Numidia is located in southern Columbia County at (40.878323, -76.404955), in the west and center part of Locust Township.

According to the United States Census Bureau, the CDP has a total area of 2.75 km2, of which 2.73 sqkm is land and 0.02 sqkm, or 0.59%, is water. Numidia is 9 mi south of Bloomsburg, the county seat, and is served by Pennsylvania Route 42. Numidia's terrain consists of rolling hills, with the center of the community following a low ridgecrest. The CDP is mostly farmland with some houses along Pennsylvania Route 42.

==Demographics==

As of the census of 2000, there were 254 people, 104 households, and 74 families residing in the CDP. The population density was 240.0 /mi2. There were 113 housing units at an average density of 106.8 /mi2. The racial makeup of the CDP was 99.61% White and 0.39% African American.

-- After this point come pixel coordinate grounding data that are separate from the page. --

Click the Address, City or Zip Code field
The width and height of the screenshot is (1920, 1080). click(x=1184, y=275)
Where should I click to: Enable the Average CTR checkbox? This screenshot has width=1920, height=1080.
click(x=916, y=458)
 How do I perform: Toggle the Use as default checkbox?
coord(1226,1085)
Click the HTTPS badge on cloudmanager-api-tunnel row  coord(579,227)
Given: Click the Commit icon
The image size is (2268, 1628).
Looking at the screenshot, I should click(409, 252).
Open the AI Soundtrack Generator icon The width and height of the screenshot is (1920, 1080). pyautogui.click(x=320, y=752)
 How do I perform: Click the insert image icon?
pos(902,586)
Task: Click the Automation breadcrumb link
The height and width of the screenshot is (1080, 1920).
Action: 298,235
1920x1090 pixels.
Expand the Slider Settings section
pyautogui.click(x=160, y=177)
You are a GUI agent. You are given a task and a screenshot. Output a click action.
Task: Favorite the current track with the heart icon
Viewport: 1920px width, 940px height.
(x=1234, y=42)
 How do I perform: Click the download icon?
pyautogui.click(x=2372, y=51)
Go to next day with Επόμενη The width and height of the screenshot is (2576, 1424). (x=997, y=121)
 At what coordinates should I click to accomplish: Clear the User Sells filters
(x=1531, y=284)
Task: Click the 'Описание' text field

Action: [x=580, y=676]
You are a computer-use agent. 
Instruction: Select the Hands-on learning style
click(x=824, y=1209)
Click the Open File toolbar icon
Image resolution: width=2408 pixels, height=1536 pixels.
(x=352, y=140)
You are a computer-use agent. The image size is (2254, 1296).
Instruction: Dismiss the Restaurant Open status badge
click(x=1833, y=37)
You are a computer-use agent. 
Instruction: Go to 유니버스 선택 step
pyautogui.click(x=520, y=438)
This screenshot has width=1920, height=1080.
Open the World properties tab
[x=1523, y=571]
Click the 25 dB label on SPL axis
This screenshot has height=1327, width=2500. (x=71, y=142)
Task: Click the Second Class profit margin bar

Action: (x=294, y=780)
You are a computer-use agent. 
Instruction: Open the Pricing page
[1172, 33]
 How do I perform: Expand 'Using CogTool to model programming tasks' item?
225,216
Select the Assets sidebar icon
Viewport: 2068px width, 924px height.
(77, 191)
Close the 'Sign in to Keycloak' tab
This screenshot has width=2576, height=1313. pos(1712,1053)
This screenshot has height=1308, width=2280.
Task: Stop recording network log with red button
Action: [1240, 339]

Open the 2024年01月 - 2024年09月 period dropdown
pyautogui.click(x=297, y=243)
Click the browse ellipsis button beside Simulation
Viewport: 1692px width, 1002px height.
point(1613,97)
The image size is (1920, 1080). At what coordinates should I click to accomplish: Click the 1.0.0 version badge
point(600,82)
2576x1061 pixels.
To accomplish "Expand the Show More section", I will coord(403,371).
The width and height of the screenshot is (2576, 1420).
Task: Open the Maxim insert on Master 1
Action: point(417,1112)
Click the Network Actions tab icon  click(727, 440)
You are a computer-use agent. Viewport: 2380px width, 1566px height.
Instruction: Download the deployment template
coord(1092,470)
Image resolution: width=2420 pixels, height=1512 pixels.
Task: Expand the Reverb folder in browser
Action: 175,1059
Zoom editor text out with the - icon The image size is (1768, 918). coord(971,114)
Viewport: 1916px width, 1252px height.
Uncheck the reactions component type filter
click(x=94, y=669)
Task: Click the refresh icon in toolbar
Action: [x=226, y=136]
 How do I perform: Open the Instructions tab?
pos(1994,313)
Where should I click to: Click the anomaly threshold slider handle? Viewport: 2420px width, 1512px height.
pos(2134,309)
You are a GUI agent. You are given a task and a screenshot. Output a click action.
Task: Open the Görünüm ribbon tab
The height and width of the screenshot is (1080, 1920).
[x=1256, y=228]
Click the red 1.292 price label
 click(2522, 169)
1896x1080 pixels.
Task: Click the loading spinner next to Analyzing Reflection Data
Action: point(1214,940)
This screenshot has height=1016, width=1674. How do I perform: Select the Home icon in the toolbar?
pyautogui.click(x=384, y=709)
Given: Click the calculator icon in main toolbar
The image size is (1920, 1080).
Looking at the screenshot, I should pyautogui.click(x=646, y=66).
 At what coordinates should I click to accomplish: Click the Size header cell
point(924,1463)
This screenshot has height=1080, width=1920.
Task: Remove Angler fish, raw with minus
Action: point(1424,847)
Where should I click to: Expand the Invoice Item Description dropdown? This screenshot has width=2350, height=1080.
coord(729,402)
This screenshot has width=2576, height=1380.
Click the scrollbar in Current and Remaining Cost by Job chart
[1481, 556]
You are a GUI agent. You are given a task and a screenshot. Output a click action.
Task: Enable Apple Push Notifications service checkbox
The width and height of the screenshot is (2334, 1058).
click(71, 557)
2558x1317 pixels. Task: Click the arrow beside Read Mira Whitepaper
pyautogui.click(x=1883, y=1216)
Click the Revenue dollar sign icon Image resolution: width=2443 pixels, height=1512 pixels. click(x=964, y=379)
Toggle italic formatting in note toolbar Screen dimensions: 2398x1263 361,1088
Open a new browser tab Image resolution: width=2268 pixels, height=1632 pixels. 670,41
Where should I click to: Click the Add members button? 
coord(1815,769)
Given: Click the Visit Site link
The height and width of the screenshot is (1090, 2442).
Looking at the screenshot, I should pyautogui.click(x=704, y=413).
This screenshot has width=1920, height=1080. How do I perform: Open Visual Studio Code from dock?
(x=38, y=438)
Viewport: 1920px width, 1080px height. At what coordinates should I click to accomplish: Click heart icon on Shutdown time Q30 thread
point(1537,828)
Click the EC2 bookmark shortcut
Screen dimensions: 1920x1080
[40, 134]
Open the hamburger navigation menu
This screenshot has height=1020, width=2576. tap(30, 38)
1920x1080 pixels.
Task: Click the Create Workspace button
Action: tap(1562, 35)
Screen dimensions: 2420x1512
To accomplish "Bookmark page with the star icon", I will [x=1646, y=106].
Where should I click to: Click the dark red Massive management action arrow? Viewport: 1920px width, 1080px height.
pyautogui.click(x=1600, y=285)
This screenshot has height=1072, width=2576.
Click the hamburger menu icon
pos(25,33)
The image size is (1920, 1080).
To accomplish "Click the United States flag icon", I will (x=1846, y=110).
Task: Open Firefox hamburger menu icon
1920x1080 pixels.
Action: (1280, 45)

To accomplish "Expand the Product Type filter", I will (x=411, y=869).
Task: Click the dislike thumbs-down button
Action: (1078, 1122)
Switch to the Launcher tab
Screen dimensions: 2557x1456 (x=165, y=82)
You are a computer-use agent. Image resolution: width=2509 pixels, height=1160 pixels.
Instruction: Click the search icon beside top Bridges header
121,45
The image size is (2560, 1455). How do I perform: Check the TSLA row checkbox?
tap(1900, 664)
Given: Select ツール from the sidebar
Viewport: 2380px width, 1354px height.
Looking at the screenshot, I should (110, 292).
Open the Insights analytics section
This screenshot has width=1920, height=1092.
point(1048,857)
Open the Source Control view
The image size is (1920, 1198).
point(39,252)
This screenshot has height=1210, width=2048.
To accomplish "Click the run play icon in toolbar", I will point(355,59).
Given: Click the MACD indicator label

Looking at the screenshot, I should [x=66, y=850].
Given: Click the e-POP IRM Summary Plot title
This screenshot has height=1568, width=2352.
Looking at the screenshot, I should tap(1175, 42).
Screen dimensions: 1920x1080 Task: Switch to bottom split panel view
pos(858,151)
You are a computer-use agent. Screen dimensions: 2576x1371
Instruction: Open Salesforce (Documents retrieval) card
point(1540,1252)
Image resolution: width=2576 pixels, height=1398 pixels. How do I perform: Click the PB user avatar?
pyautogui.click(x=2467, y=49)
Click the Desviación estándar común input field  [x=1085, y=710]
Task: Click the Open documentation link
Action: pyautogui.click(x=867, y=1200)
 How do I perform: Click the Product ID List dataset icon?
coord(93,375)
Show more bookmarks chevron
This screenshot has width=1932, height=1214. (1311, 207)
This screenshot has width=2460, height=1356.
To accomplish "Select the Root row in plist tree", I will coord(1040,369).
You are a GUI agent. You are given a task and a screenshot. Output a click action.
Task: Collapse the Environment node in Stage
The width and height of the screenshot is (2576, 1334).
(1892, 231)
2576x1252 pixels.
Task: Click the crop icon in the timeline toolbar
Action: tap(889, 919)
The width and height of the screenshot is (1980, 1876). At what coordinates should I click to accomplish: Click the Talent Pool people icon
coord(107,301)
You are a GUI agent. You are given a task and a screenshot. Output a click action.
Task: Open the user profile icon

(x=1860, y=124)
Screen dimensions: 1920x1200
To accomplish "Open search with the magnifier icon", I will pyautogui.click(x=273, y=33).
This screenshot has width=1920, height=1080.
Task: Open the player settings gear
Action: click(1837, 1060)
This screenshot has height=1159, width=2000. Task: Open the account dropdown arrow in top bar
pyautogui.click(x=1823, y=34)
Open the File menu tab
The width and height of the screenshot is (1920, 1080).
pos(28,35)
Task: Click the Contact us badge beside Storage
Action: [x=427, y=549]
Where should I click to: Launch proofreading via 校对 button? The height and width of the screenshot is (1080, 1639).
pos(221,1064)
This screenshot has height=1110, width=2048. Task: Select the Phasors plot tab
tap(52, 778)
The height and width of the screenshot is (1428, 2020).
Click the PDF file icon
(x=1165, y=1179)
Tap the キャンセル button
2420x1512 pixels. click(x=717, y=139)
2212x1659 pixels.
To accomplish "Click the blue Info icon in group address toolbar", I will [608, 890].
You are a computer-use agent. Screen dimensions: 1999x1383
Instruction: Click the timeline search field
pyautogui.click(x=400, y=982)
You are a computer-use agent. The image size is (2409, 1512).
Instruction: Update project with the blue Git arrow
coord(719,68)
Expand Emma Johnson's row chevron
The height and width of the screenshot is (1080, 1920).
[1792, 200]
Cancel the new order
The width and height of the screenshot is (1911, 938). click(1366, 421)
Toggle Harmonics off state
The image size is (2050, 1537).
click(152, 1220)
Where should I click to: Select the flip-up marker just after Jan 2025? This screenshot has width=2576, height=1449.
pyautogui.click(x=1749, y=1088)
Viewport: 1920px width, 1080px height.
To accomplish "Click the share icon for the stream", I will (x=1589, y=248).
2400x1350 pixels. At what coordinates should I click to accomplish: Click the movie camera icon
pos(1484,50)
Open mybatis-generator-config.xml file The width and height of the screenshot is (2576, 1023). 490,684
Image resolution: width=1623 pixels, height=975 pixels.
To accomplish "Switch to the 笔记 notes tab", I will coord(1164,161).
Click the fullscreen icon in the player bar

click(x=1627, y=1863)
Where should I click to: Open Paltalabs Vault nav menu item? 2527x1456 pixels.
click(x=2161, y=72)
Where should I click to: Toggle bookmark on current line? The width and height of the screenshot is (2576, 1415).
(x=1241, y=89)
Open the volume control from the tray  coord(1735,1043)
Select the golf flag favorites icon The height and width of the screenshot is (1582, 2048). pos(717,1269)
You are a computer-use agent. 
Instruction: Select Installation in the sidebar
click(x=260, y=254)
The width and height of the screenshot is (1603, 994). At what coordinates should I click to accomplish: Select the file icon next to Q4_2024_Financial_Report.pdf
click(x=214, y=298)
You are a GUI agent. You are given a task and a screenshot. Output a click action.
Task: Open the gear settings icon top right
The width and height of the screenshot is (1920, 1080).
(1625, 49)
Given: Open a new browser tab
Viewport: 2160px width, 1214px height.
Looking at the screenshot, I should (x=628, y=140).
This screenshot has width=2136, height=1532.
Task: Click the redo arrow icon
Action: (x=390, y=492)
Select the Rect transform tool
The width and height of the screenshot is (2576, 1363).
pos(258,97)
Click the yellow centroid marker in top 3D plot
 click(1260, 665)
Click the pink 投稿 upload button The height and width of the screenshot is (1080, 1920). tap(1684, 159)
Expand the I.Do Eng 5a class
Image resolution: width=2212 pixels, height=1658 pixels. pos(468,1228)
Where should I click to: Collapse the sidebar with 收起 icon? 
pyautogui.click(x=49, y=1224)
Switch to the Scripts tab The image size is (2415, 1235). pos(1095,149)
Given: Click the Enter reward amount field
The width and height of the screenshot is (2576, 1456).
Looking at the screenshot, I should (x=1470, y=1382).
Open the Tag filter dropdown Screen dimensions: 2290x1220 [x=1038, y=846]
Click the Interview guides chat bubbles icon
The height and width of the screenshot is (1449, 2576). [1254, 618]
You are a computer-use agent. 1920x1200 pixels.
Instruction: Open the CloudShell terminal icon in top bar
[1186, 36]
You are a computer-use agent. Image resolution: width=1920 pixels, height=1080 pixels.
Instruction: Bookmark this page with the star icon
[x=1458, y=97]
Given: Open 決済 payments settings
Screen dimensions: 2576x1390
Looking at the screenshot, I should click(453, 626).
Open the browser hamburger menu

There were 104 households, out of which 30.8% had children under the age of 18 living with them, 65.4% were married couples living together, 3.8% had a female householder with no husband present, and 28.8% were non-families. 27.9% of all households were made up of individuals, and 16.3% had someone living alone who was 65 years of age or older. The average household size was 2.44 and the average family size was 2.99.

In the CDP, the population was spread out, with 24.8% under the age of 18, 5.1% from 18 to 24, 28.7% from 25 to 44, 20.5% from 45 to 64, and 20.9% who were 65 years of age or older. The median age was 42 years. For every 100 females, there were 91.0 males. For every 100 females age 18 and over, there were 92.9 males.

The median income for a household in the CDP was $41,875, and the median income for a family was $46,750. Males had a median income of $36,042 versus $24,375 for females. The per capita income for the CDP was $15,160. About 5.5% of families and 6.4% of the population were below the poverty line, including 6.9% of those under the age of eighteen and 12.2% of those sixty five or over.

Historical population
| Census | Pop. | Note | %± |
| 2020 | 274 |  | — |
U.S. Decennial Census

==Transportation==
Numidia Airport is just southeast of the community. The only major road running through Numidia is Pennsylvania Route 42.

==Education==
The school district is the Southern Columbia Area School District.

The Bloomsburg University of Pennsylvania, with over 8,000 students, is the nearest college to Numidia.

==Climate==

The average wind speed in Numidia is between 6 and 7 miles per hour in August and between 9 and 10 miles per hour in April. This makes the CDP less windy than the average U.S. city. February is the driest month in Numidia with 2 inches of precipitation on average. June and September are the wettest months in Numidia with close to 5 inches of precipitation on average. In January, the average high temperature in Numidia is 35 °F and the average low is 19 °F. In July, the average high temperature in Numidia is 84 °F and the average low is 62 °F. The highest recorded temperature is 105 °F in July 1988, and the lowest recorded temperature in Numidia is -26°F in January 1994.